I just read a paper where they used a log-log regression with log(1+x) as one of the independent variables and log(1+y) being the dependent variable.
The only inference from this regression in the paper was that, since the estimated coefficient is positive and significant, the impact of x on y is positive. This made me wonder whether the statement is true and if there is any possibility for a more detailed inference from the estimated coefficient.
The only inference from this regression in the paper was that, since the estimated coefficient is positive and significant, the impact of x on y is positive. This made me wonder whether the statement is true and if there is any possibility for a more detailed inference from the estimated coefficient.
$f(x)=log(x+1)$ is monotonically increasing, so the statement is true (with the caveats that regression in general entails).
The second part of the question, however, is no, we can't express changes in $y$ in terms of purely $\beta_1$, because the relation is non-linear, and changes for different values of $x$.

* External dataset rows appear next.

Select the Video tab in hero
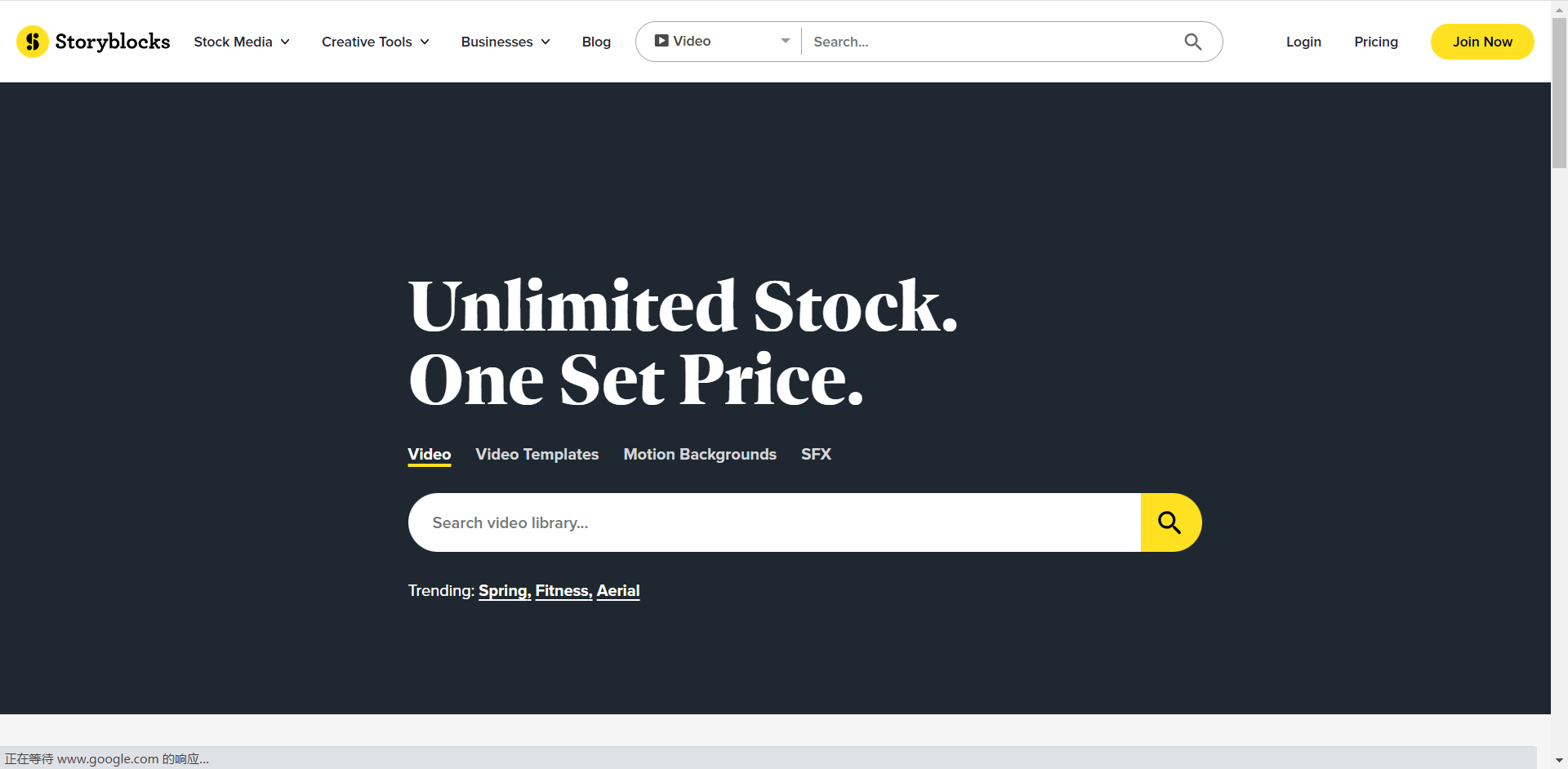The height and width of the screenshot is (769, 1568). [430, 455]
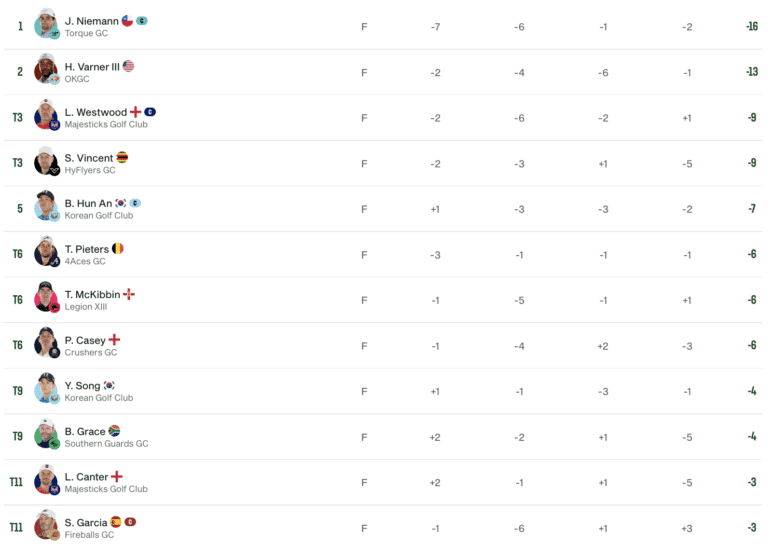Click the captain badge next to L. Westwood
This screenshot has height=546, width=770.
(150, 112)
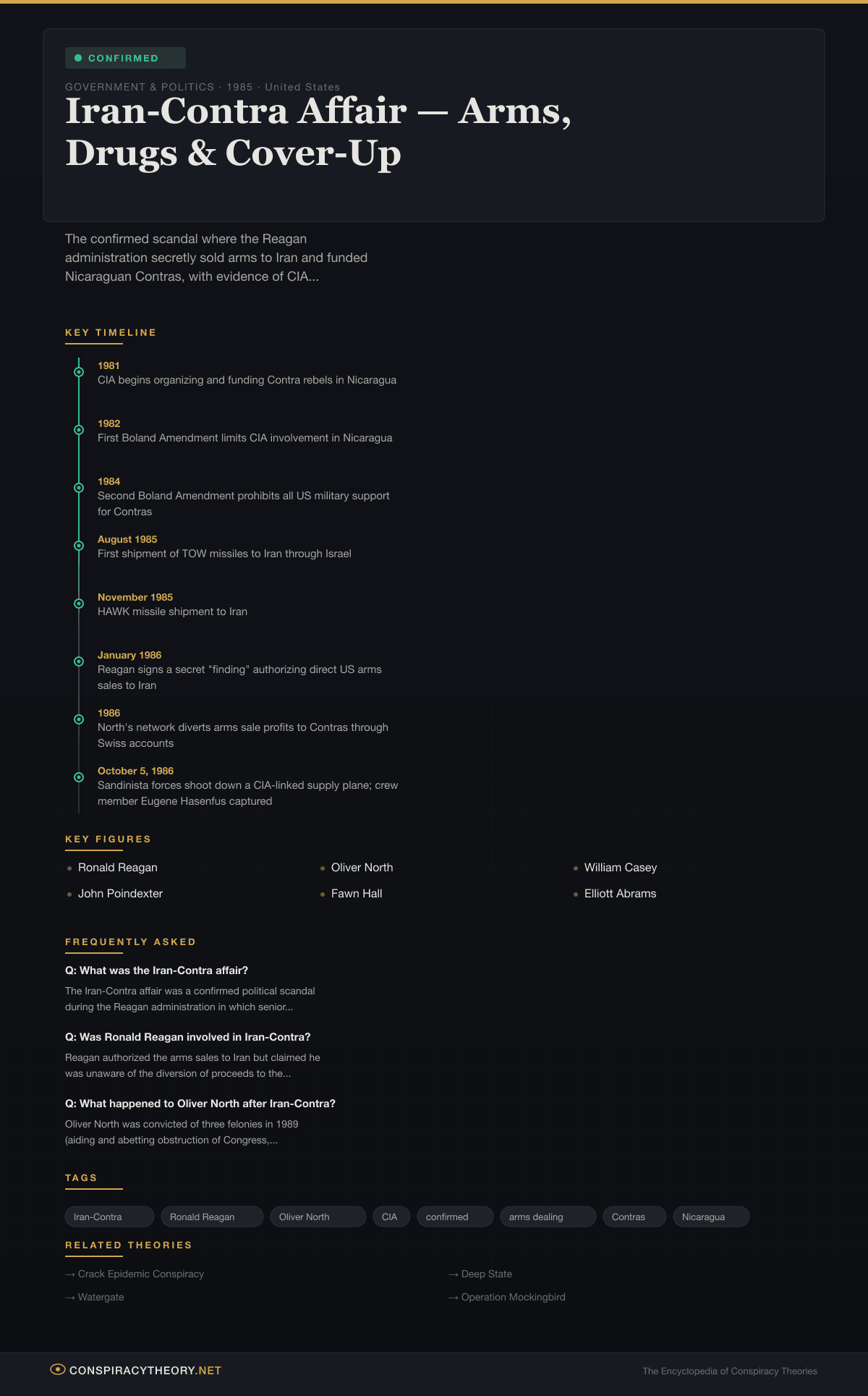Select the Nicaragua tag
The width and height of the screenshot is (868, 1396).
[710, 1217]
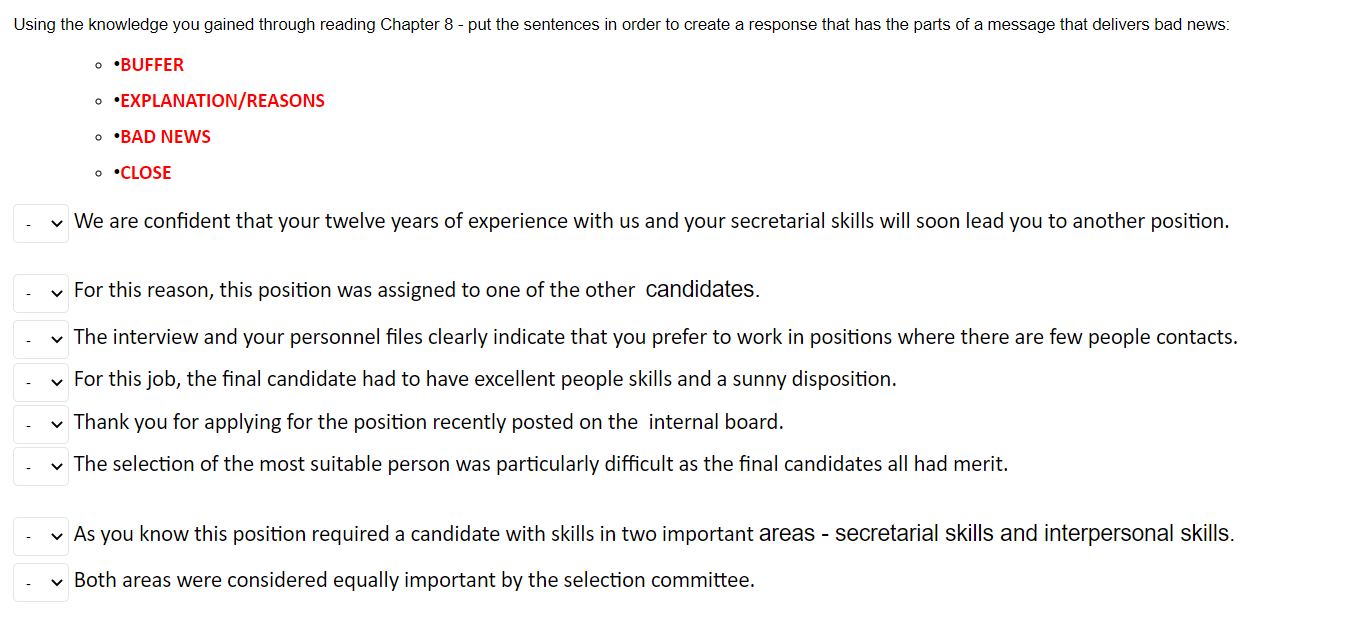Open dropdown next to 'For this job' sentence
Image resolution: width=1347 pixels, height=622 pixels.
click(41, 381)
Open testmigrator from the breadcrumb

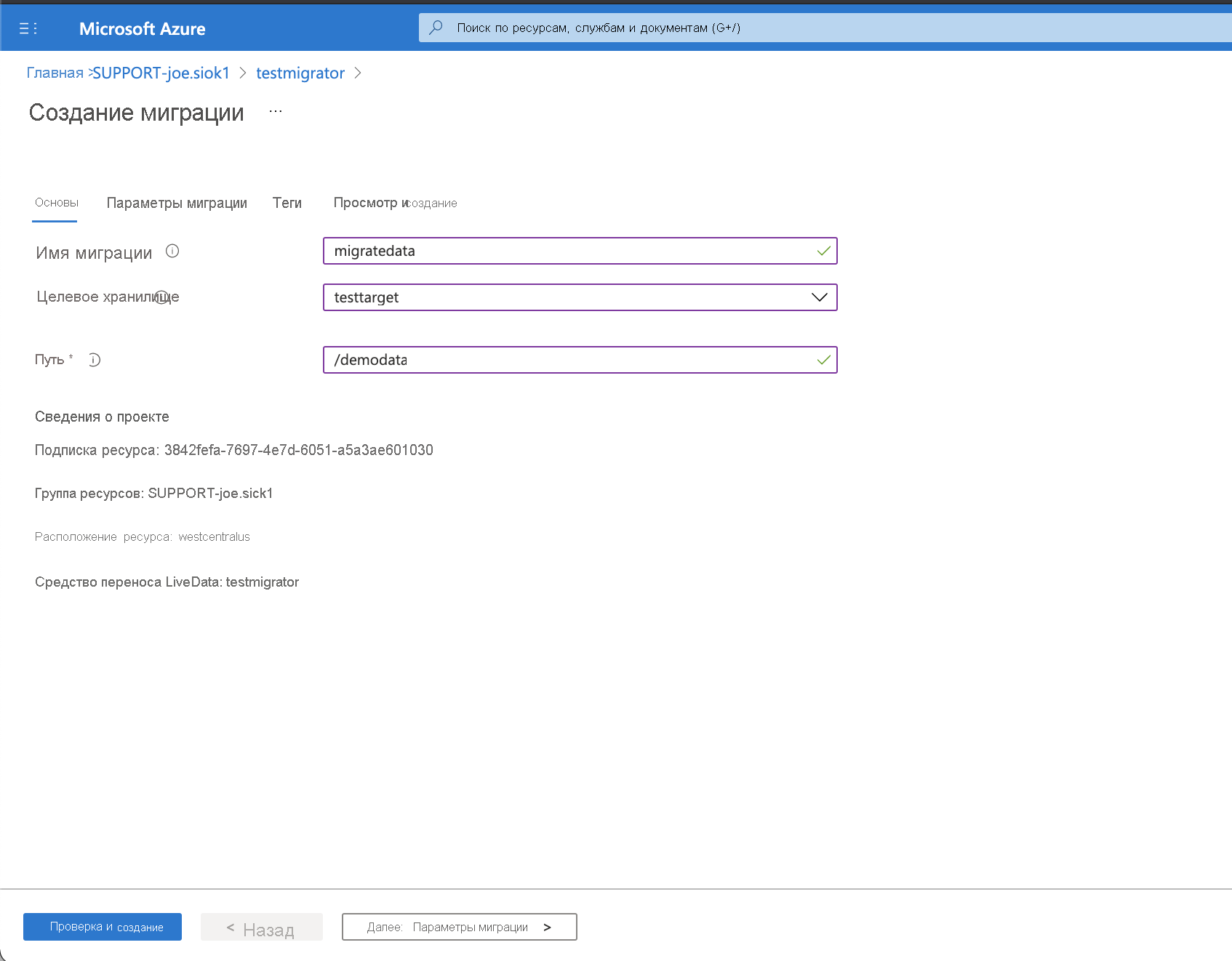300,73
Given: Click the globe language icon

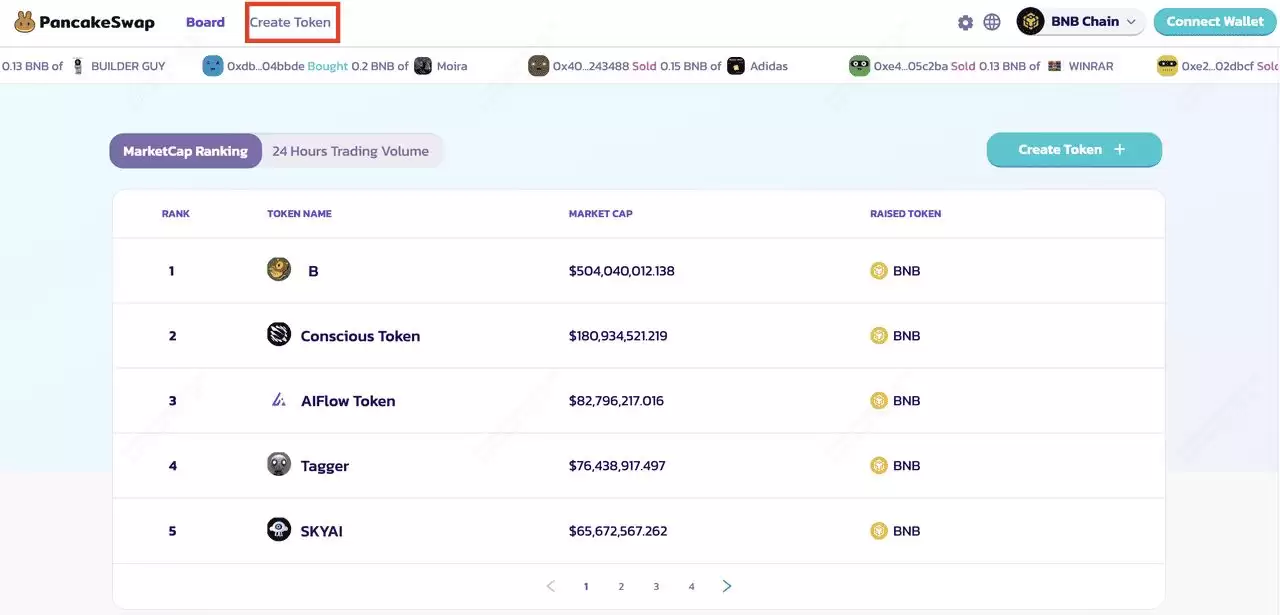Looking at the screenshot, I should coord(991,21).
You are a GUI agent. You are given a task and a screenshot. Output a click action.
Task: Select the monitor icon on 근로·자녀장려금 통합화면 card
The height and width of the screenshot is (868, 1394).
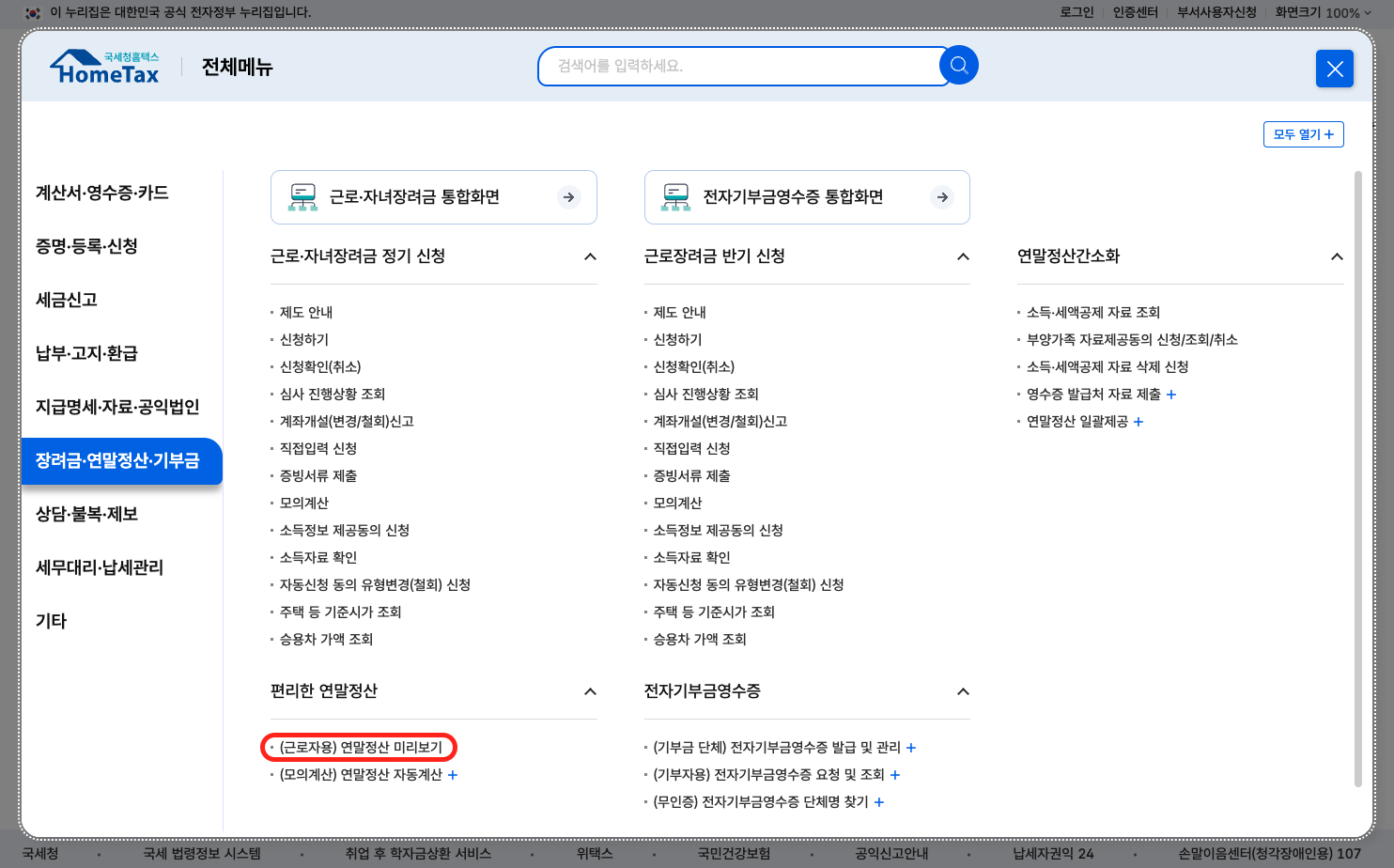303,196
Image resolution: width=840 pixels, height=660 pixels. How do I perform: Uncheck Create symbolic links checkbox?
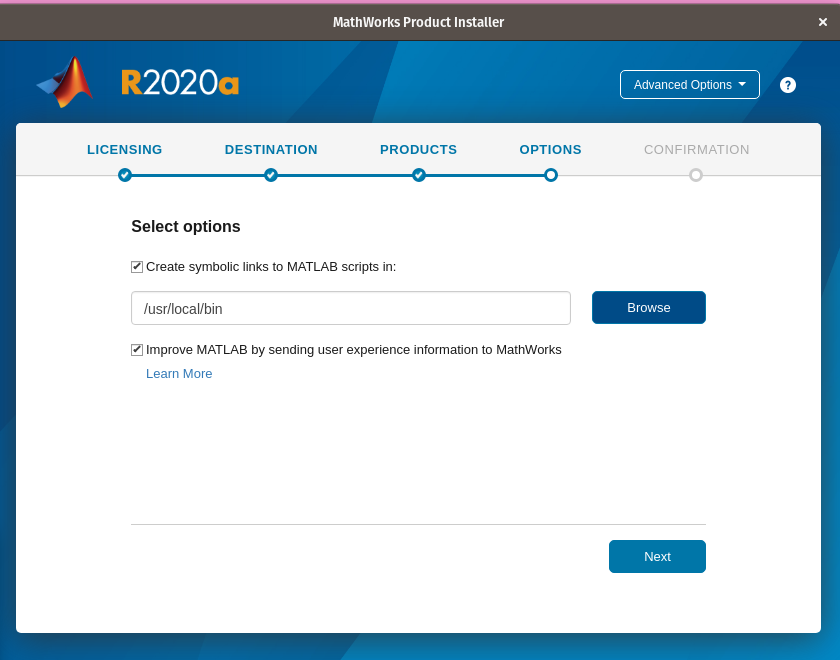pyautogui.click(x=137, y=267)
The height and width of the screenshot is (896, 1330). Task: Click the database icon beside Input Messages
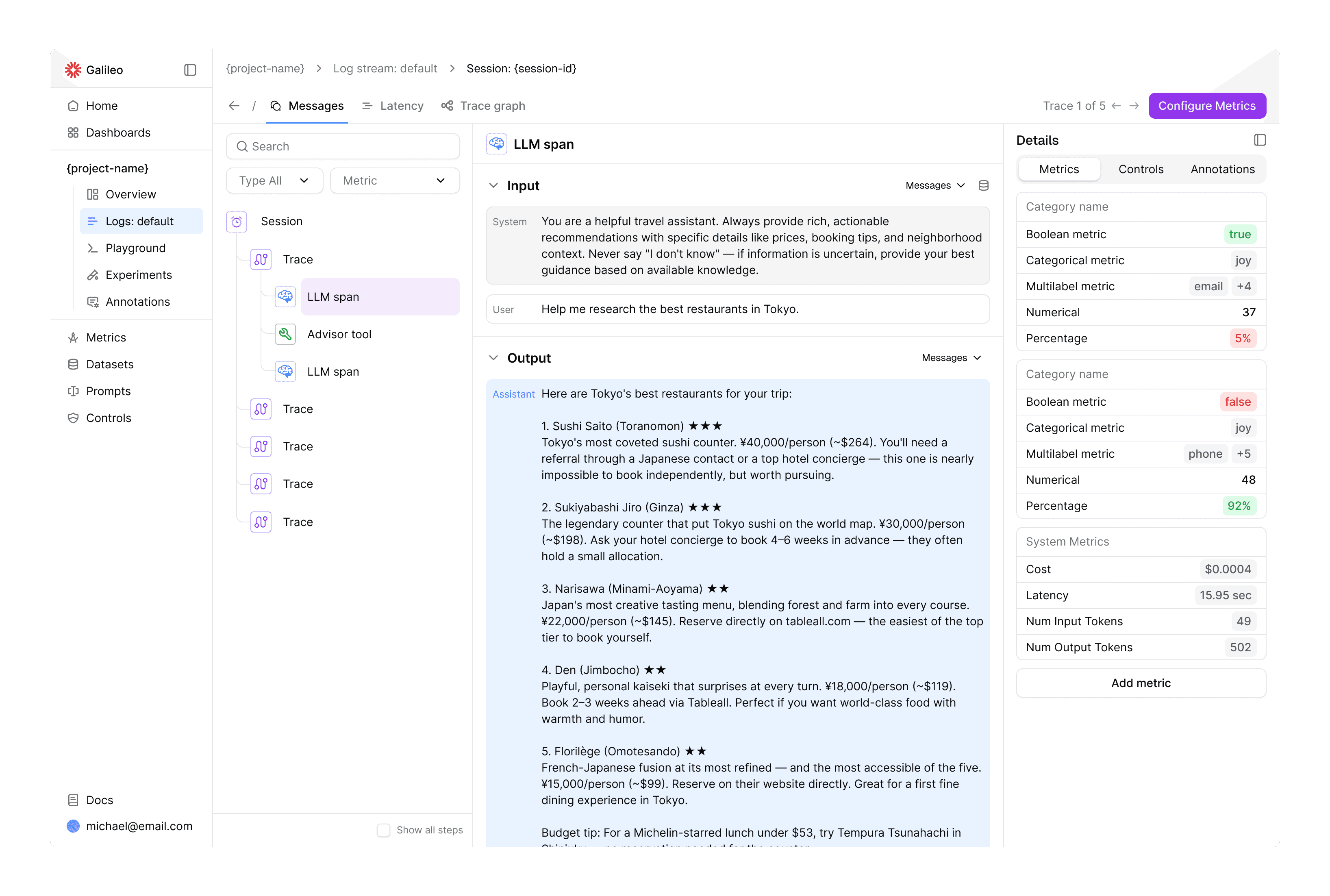pos(983,185)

$$E[\log(y+1)|x] = \log(\hat y + 1) = \beta_0+\beta_1\log(x+1)$$
$$\frac{\partial{\log(\hat y + 1)}}{\partial x} = \frac{\partial{\log(\hat y + 1)}}{\partial \hat y}\frac{\partial{\hat y}}{\partial x}= \frac{\partial{\hat y}}{\partial x}\frac{1}{\hat y + 1} =\frac{\beta_1}{x+1}$$
So
$$\frac{\partial{\hat y}}{\partial x}={\beta_1}\frac{\hat y + 1}{x+1}= {\beta_1}\frac{\exp(\beta_0+\beta_1\log(x+1))}{x+1}$$
This can be further simplified, although no further insight ensues:
$$\frac{\partial{\hat y}}{\partial x}= {\beta_1}\frac{\exp(\beta_0+\beta_1\log(x+1))}{x+1} = {\beta_1}\frac{\exp(\beta_0)\exp(\beta_1\log(x+1))}{x+1} =\\ {\beta_1}\frac{\exp(\beta_0)(x+1)^{\beta_1}}{x+1} =\\ \beta_1\exp(\beta_0)(x+1)^{\beta_1-1} $$